I am working on an enterprise system that will utilise a RESTful web service between mobile clients and a central server. As RESTful as possible, let's say.
My question relates to HATEOAS (hypermedia as the engine of application state), and the use of custom xml in HTTP response bodies.
This system will never ever be used by public clients, but I like the HATEOAS idea of being able to modify the server-side resource allocation pattern later without having to reconfigure each of the clients independently. If we decide that due to scaling issues we need to spread the server function over multiple physical boxes, no problem, this will be reflected in the URIs that are generated when a client (or the server under instruction from a client) creates a new resource.
Our business domain is highly specific and unusual. As such, I would like to use custom XML for HTTP response entity bodies throughout the web service, and the client will parse resource URIs out of the xml in order to stay informed of resource locations that it can use when modifying its own application state. I know that this 'breaks' the H part of HATEAOS.
e.g. when a client POSTs a transaction to the server for processing, the server might include the following xml fragment in the 201 HTTP response body (as part of a larger xml document).
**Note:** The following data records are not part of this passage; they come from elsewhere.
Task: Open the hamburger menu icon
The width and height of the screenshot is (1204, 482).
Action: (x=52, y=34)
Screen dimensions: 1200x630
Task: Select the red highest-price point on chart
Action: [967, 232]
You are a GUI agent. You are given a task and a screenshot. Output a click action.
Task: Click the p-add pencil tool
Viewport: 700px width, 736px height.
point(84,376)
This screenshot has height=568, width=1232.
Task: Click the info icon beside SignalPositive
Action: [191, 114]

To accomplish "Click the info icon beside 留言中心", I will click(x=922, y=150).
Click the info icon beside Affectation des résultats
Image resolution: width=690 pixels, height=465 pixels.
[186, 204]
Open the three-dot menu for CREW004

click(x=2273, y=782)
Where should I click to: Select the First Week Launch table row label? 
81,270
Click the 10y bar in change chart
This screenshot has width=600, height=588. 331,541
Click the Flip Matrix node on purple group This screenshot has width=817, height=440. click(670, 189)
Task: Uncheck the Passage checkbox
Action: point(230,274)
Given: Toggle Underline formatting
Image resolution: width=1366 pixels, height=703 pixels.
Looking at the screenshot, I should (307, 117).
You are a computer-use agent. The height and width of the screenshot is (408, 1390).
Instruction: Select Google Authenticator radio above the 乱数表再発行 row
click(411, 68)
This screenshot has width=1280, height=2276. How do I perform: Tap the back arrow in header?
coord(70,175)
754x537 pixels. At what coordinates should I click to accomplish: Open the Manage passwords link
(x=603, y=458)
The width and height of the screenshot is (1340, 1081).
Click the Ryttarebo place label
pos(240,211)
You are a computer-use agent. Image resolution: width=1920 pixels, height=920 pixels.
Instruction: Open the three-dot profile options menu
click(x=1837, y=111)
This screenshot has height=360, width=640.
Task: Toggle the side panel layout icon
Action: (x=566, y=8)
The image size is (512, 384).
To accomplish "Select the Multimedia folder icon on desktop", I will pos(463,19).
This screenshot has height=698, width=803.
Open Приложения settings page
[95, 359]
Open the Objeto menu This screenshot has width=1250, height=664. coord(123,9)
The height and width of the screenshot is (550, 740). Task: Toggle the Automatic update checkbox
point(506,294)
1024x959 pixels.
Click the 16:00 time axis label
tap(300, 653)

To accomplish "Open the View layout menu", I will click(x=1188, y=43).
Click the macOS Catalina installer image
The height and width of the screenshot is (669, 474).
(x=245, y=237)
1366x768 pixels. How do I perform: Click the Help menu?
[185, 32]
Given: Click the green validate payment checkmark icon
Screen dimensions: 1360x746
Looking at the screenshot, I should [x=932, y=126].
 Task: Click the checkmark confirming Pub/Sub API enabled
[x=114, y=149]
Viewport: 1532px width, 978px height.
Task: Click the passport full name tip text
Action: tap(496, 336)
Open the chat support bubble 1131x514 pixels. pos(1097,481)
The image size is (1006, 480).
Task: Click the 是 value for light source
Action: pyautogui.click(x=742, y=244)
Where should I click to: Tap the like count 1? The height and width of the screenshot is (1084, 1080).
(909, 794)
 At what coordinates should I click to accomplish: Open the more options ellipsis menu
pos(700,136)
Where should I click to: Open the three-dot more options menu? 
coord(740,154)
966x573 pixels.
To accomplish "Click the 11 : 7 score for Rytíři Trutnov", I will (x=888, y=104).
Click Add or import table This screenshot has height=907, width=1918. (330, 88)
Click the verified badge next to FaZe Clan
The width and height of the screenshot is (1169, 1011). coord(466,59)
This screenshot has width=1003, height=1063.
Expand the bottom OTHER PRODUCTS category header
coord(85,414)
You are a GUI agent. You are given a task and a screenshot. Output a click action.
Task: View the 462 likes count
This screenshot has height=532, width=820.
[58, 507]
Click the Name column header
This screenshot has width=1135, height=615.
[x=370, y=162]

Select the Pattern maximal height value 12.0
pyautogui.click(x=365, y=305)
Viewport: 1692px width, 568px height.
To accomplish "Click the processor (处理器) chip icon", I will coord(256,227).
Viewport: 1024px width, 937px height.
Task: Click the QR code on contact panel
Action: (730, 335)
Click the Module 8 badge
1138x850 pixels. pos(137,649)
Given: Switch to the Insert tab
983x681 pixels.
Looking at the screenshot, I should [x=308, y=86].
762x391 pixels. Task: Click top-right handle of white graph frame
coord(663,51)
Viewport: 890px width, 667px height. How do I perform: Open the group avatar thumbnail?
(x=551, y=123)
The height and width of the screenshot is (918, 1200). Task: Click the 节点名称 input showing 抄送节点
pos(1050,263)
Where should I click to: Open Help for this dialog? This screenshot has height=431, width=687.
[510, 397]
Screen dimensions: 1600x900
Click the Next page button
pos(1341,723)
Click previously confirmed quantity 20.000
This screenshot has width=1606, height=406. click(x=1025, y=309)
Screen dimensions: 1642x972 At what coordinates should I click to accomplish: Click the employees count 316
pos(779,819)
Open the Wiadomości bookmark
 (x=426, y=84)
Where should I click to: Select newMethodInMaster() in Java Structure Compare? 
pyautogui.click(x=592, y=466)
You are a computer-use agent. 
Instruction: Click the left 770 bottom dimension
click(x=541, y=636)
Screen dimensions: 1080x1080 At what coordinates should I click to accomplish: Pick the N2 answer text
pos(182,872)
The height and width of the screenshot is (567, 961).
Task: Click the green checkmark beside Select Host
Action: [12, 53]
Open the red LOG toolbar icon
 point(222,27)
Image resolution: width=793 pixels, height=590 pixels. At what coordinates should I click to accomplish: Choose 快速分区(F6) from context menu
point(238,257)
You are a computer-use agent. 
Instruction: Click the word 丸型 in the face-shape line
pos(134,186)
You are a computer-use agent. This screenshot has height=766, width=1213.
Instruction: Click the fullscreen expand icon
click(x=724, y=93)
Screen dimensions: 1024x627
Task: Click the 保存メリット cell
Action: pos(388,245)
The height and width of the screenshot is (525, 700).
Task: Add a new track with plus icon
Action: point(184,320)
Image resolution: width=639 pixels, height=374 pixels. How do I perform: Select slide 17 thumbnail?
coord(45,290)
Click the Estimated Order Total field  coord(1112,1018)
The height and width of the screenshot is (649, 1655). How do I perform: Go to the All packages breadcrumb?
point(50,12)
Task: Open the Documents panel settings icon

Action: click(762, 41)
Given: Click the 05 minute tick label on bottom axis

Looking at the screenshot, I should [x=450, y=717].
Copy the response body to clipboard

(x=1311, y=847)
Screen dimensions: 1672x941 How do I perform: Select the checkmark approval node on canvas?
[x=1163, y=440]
The server would also inform the client of the URI for the newly created transaction resource itself, but this would probably only be included in the Location HTTP header.
<resulturi>http://resultserver/results/1234.xml</resulturi>
Is this so bad? There is very little chance that the clients using this service will ever be browser based. What are the other advantages of hypermedia over delivering the uris as plain text within xml?
I guess I could go to XHTML, but the parser on our mobile platform is much more efficient with POX.